Hitchens arouses real venom from his enemies (when Alexander Haig leans forward to declare that Hitchens "sucks the sewer pipe," it sounds like a death threat), and he conspicuously delights in their hatred, because he knows he's right. And nothing energizes him more than a political figure with a shining reputation.

Like the book from which it takes its name, Trials is structured as a legal brief, detailing four incrementally severe accusations against the subject supported by government documents; interviews with the likes of Hitchens, Seymour Hersh, Michael Tigar, and William Safire; and rebuttals by Alexander Haig and Brent Scowcroft. The defendant declined to appear in the film--just as he has refused to honor subpoenas in six different countries--but is represented in documentary interview footage.

The case centers on events in Vietnam, Cambodia, East Timor, and Chile. According to the film, Kissinger sabotaged the '68 Paris peace talks in order to secure a job with the incoming Nixon administration, thus ensuring another seven years of unwinnable warfare and hundreds of thousands of deaths. He then used his power as Nixon's national security advisor to order illegal secret bombings of Cambodia, establish illegal secret relations with the North Vietnamese, and engineer the brutal Christmas bombings of 1972 to appease the South Vietnamese. Perhaps most damningly of all, Kissinger then accepted the Nobel Peace Prize for his efforts to end the war three years before it actually ended. Treason, mass murder.

Which brings us to East Timor, the tiny half-island in the Indonesian archipelago. The film argues that in 1975, Kissinger, then secretary of state under Ford, approved the sale of U.S. arms to Indonesia's President Suharto with the knowledge that they would be used in the mass slaughter and torture of rebels and civilians, in a campaign that eventually claimed a third of the small country's population. Genocide.

Most incriminating are the charges concerning Chile, where Kissinger is accused of engineering a coup against a democratically elected government and ordering the CIA to carry out the abduction and murder of both General Rene Schneider and President Salvador Allende. Kidnapping, political assassination.

This last incident strikes a deeper chord of injustice because it was undertaken primarily to protect corporate interests, so that even Kissinger apologists can scarcely pretend that "national security" was at stake.

If doubts persist--as they do for some--in the wisdom or value of going after a figure like Kissinger, who hasn't been in power for 27 years, there are two defining moments in the film that answer them. The first is provided by Harper's editor and publisher Lewis Lapham, who states, rather cagily, that he ran Hitchens' accusations knowing Kissinger would never sue for libel, because such a lawsuit would require a degree of legal disclosure that no diplomat would ever subject himself to. The second and far more chilling example comes from Kissinger himself, who tells a TV interviewer that holding "statesmen" accountable to the same moral codes as regular people is not just impossible, but absurd.

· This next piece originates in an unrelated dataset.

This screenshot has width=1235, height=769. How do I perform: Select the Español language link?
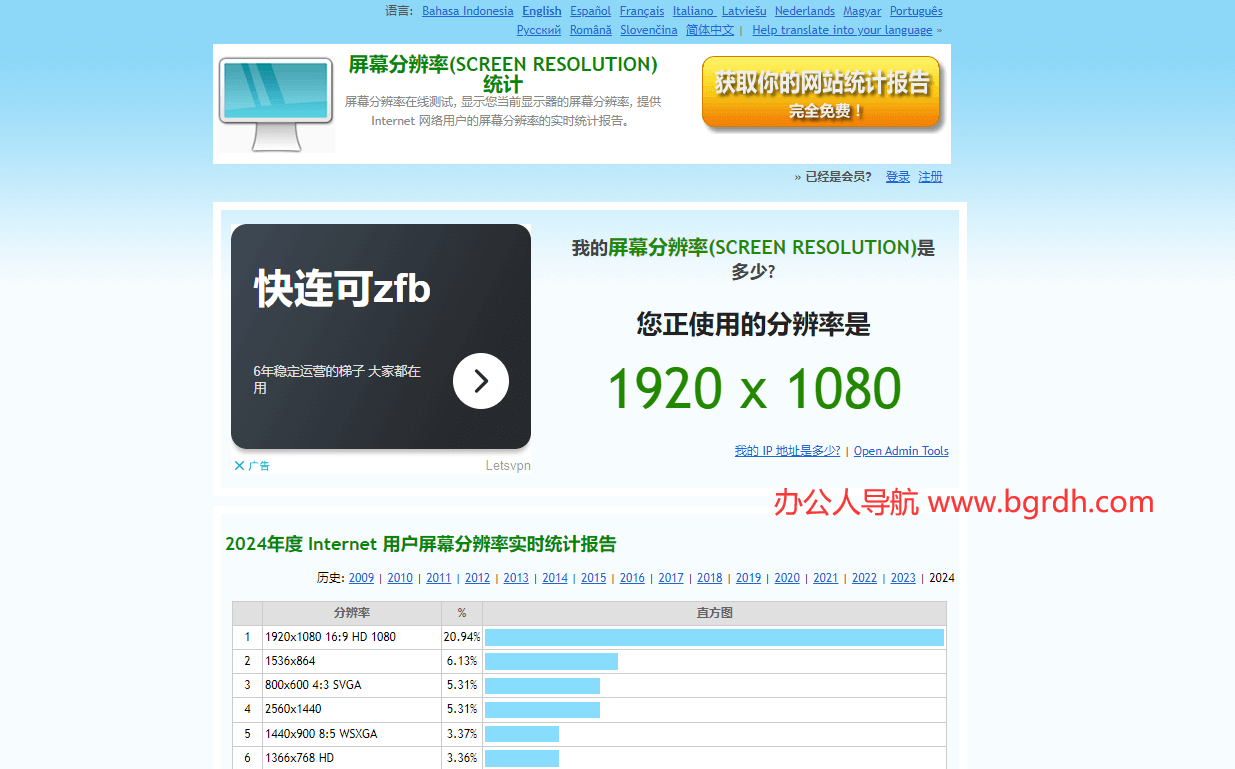pos(590,11)
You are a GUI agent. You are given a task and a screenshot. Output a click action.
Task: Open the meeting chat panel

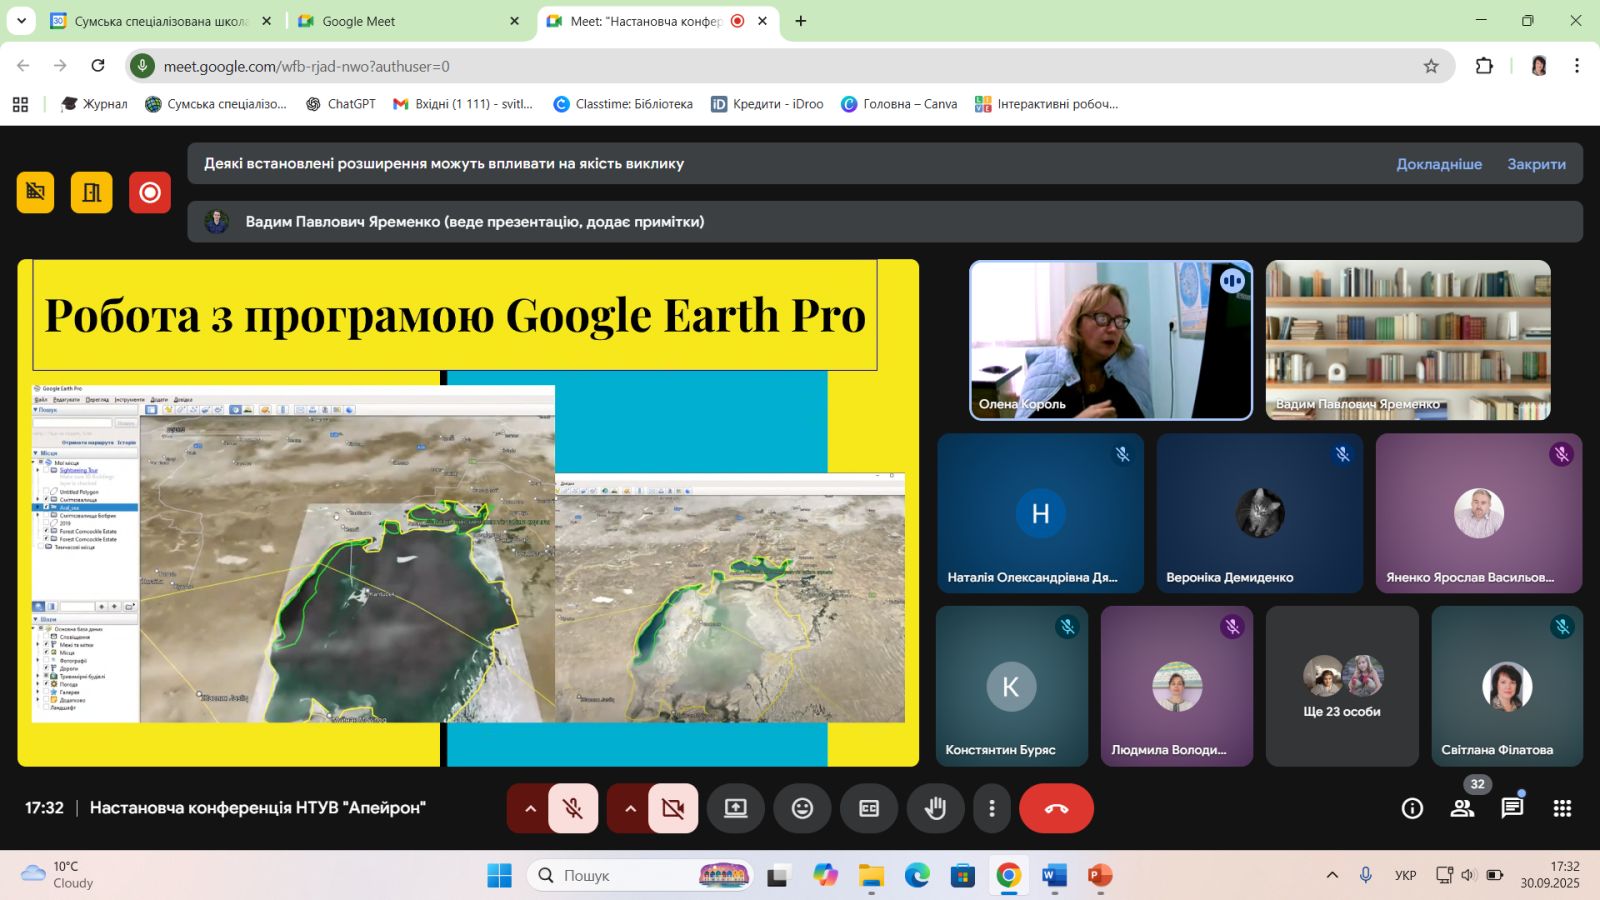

At the very bottom of Trials, and the entire crusade against Kissinger, is the demand that statesmen be held to an even higher moral standard than the rest of us, because they are supposed to be acting on behalf of the rest of us. As the evidence mounts, you can feel the creeping awareness of justice on the verge, of a political manipulator about to be called to answer for his power games. Whether or not this actually happens remains to be seen. But just the thought of it--and the measured, intellectual fervor (as opposed to stock liberal passion) with which the prosecution proceeds--lends a sense of hope to those of us who have been conditioned to expect the worst from our leaders, and to assume they will always get away with it.

If nothing else, it makes the president's decision to appoint Kissinger as lead investigator into 9/11-related U.S. intelligence failures resound with painful irony.